= Abdallah Baali =

Algerian career diplomat

Abdallah Baali (born 19 October 1954) is an Algerian career diplomat. Baali was born in Guelma, Algeria. After he graduated from the Ecole nationale d'administration in 1977, he joined the Ministry of Foreign Affairs. He served as a counsellor at the Permanent Mission of Algeria to the United Nations from 1982 to 1989. From 1989 to 1992, he served as the Adviser to the Minister and Spokesman for the Ministry of Foreign Affairs.

He was the Ambassador of Algeria to Indonesia, Australia, New Zealand and Brunei from 1992 to 1996 and Permanent Representative to the United Nations from 1996 to 2005. He was Permanent Representative of Algeria to the United Nations Security Council from 2004 to 2005 and President of the United Nations Security Council in December 2004. He has led Algerian delegations to various international conferences and to conferences on disarmament and on the Non-Proliferation Treaty. He chaired several UN bodies and was President of the 6th NPT Review Conference (New York, 2000).

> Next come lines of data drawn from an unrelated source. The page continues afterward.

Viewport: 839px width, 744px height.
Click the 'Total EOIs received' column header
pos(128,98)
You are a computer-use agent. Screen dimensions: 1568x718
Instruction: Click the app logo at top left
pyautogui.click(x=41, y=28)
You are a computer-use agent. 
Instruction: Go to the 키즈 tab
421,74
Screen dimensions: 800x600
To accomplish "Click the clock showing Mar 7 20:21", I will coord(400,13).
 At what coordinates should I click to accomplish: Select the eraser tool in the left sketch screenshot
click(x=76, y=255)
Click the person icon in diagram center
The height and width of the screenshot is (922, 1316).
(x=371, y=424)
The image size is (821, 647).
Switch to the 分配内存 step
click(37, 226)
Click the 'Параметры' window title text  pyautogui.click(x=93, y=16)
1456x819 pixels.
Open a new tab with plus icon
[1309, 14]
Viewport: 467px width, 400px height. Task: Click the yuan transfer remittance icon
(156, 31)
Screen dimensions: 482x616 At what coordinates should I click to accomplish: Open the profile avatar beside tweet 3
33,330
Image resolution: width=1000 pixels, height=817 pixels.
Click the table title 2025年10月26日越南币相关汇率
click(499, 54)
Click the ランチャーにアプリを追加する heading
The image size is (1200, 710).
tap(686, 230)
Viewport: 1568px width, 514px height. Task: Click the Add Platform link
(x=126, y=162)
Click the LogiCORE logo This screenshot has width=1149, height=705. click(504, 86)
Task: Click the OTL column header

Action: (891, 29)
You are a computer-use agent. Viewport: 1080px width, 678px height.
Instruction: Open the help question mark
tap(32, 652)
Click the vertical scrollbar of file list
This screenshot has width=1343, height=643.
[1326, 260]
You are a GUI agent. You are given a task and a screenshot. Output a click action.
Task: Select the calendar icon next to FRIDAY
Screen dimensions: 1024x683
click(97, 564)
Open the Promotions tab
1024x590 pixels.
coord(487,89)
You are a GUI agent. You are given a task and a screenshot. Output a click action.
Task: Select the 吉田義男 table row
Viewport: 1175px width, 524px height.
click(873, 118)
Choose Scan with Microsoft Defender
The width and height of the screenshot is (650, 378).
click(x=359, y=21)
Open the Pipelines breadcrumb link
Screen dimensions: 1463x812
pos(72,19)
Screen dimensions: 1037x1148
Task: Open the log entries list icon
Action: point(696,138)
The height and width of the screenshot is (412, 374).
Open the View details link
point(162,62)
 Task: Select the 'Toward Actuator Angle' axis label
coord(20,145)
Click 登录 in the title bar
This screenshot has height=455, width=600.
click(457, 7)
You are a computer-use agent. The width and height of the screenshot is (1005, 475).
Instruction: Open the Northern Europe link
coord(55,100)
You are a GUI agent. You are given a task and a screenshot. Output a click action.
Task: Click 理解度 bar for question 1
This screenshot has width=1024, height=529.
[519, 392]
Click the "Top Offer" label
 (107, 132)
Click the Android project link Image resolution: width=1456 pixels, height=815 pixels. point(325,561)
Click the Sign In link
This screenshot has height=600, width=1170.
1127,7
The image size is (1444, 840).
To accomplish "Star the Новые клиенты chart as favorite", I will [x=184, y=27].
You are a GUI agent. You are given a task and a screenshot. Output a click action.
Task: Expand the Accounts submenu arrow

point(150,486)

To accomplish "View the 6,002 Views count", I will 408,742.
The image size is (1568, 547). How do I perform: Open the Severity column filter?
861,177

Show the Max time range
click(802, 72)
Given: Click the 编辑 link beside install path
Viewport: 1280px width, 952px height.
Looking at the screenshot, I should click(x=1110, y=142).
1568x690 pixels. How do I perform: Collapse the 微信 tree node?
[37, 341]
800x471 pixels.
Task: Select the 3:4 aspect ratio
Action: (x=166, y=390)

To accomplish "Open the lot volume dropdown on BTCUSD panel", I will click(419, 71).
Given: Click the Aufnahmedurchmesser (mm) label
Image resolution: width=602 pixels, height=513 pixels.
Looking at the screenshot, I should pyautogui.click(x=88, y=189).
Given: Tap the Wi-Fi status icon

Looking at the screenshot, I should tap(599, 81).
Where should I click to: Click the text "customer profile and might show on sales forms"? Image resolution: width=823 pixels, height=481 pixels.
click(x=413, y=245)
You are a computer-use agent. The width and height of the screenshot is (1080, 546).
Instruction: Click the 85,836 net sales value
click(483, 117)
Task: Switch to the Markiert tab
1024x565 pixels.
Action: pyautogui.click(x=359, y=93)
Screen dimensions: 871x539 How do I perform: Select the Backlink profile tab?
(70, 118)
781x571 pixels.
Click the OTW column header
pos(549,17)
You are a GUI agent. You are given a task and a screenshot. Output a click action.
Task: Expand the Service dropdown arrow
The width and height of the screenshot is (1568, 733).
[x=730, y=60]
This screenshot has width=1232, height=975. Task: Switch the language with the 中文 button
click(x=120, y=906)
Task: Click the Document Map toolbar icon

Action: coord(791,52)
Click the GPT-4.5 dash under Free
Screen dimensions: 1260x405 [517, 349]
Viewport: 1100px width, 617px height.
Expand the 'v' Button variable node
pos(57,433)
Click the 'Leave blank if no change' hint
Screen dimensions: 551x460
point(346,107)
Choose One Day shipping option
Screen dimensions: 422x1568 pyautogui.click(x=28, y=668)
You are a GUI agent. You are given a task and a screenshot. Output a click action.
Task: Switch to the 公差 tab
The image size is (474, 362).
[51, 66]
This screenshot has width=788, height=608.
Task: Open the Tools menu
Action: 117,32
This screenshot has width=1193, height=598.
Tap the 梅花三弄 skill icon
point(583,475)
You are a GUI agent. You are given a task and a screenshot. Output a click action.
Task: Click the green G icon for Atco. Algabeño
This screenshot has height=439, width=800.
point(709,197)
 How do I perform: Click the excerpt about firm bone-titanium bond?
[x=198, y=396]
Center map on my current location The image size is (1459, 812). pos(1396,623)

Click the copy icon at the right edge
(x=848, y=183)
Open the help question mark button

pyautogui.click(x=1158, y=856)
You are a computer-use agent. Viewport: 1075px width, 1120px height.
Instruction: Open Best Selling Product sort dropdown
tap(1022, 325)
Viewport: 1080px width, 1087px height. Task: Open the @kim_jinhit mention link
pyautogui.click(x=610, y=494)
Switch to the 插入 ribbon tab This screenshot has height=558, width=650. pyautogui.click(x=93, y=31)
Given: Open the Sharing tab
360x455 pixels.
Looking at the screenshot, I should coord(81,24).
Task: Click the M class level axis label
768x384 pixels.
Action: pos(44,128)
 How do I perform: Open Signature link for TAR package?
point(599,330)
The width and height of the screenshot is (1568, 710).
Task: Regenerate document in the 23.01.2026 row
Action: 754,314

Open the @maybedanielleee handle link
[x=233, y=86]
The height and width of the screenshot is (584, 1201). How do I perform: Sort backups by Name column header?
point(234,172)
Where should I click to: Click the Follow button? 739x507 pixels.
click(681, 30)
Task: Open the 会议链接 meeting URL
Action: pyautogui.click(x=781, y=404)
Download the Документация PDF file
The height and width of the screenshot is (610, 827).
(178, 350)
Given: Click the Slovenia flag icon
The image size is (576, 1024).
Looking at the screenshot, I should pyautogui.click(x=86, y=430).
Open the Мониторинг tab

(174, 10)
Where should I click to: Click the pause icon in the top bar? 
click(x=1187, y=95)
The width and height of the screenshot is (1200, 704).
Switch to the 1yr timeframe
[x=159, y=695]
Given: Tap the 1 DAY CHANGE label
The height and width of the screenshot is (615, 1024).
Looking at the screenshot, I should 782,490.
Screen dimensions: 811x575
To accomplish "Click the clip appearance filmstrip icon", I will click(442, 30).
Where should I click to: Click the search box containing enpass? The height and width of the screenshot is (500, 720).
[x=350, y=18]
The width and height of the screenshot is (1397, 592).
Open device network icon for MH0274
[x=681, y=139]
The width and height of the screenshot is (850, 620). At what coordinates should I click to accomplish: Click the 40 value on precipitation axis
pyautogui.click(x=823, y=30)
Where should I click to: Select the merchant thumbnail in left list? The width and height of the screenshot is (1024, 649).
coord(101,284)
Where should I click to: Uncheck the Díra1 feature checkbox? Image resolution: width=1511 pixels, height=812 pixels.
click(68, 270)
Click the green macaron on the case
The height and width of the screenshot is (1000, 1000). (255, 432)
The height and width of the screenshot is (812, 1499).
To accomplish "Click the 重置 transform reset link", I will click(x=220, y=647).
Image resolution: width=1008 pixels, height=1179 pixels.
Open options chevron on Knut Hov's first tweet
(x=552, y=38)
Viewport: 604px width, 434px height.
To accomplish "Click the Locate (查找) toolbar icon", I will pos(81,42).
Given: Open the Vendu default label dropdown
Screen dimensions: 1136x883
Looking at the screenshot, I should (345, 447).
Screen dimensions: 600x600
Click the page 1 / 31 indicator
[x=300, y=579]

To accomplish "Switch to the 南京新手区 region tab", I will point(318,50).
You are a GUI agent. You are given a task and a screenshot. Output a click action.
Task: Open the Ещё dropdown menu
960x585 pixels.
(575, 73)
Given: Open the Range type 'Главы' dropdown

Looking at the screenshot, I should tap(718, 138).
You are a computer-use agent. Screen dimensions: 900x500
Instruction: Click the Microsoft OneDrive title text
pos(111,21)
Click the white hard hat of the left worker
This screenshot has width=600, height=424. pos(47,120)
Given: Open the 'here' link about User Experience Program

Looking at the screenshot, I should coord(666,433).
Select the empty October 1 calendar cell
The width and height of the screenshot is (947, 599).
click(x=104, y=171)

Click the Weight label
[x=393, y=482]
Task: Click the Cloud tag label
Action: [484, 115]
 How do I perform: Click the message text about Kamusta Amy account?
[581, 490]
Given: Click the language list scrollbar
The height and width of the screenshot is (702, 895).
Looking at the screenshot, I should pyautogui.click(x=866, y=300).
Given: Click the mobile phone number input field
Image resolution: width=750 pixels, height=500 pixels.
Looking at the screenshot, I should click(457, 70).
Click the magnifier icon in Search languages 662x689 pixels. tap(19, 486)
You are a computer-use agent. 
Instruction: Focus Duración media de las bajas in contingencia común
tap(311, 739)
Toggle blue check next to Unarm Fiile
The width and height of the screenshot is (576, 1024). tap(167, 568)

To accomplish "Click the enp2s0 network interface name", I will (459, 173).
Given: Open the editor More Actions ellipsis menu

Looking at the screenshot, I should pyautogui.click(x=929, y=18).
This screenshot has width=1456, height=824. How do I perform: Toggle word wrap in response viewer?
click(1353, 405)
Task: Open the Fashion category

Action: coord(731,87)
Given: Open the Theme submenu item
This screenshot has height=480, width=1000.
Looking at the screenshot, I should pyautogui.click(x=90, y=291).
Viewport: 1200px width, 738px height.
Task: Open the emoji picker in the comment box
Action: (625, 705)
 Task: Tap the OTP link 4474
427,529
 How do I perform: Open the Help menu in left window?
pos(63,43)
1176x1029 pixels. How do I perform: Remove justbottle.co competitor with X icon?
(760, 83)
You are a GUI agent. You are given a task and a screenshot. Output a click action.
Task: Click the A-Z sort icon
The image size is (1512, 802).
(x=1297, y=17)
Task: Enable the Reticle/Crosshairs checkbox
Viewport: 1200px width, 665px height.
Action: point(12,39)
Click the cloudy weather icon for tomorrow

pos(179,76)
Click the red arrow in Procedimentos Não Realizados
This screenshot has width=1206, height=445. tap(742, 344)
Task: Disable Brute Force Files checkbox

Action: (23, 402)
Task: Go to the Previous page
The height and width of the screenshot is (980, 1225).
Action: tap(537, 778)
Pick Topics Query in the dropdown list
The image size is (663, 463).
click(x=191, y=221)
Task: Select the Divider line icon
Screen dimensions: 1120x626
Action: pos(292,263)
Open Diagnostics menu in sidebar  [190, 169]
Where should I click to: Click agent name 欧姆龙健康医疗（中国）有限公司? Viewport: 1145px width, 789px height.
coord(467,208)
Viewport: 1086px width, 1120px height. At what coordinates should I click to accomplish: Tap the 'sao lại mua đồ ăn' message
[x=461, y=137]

He was appointed as Ambassador to the United States in 2008. His Ambassadorship ended in September 2020. He has published various articles pertaining to the 1996 Algerian Constitution, nuclear disarmament and the 2000 NPT Review Conference. He lectured in several American universities.

Baali is married, with two children. He speaks Arabic, French, English, Spanish and Indonesian. He’s a member of the Cosmos Club and the Georgetown Club of Washington DC.